Несовпадение внутренних ресурсов героя и той роли, которую он желает занять в миропорядке порождает сатирическую модальность. Изображается такое несоответствие рядом зримых положений, очевидных читателю, но всегда неочевидных самому герою. В сатире личность претендует на какую-то роль, пытаясь вести себя «как начальник», «как отец», «как священник», «как рыцарь», но всегда не дотягивает до совпадения с этой ролью. В отличие от героики здесь самозванство — стержень ситуации. По словам Гегеля, в сатире происходит «пустое разбухание субъективности».
В рассказе Ильфа и Петрова «Даровитая девушка» о самой героине по имени Кусичка Крант мы знаем только некоторые детали.
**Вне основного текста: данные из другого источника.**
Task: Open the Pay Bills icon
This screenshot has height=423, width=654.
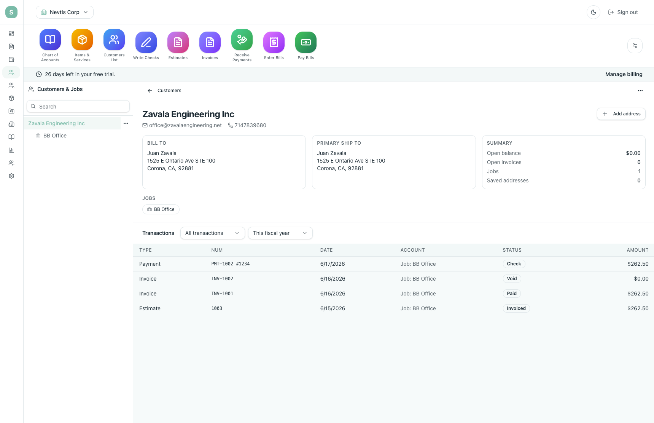Action: point(306,42)
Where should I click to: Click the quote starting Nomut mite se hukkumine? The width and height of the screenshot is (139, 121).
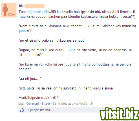pyautogui.click(x=77, y=28)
На афише фильма, в котором она снимается, отсутствует её имя, а в самом фильме вместо неё лишь «мелькнули чьи-то взятые крупным планом ноги» [Ильф И., Петров Е., 1961. С. 295]. О сатирической модальности рассказа свидетельствует несовпадение претензии на роль в миропорядке (а конкретно в этом случае — на роль в фильме), статус актрисы и реальное положение дел, где мелькнувшие в кадре на одно мгновение ноги Кусички Крант используются как эпизодический фрагмент. Это никак не соответствует заявлениям самой героини: «я решила посвятить кино всю, всю жизнь» [Там же. С. 292], «у меня фотогеничное лицо» [Там же], она «вставала в шесть часов утра и отправлялась на кинофабрику. Возвращалась поздно вечером усталая, голодная, но торжествующая» [Там же. С. 293]. Здесь отсутствие героини в кадре указывает на отсутствие той роли, которую приписывает себе персонаж. Ранний уход и позднее возвращение оборачиваются нулевым результатом, свидетельствуют о раздутой претензии, а не о трудовом подвиге. Отсутствие визуальных подробностей внешности и самого лица в кадре, само по себе обнаруживает вскрытие пустой претензии на значимость, отсутствие лица под маской. Характерное для сатиры выявление обезличенности, которому соответствует и частичное устранение визуального, — это и есть способ сатиризации наружностью, о котором упоминает М. Бахтин.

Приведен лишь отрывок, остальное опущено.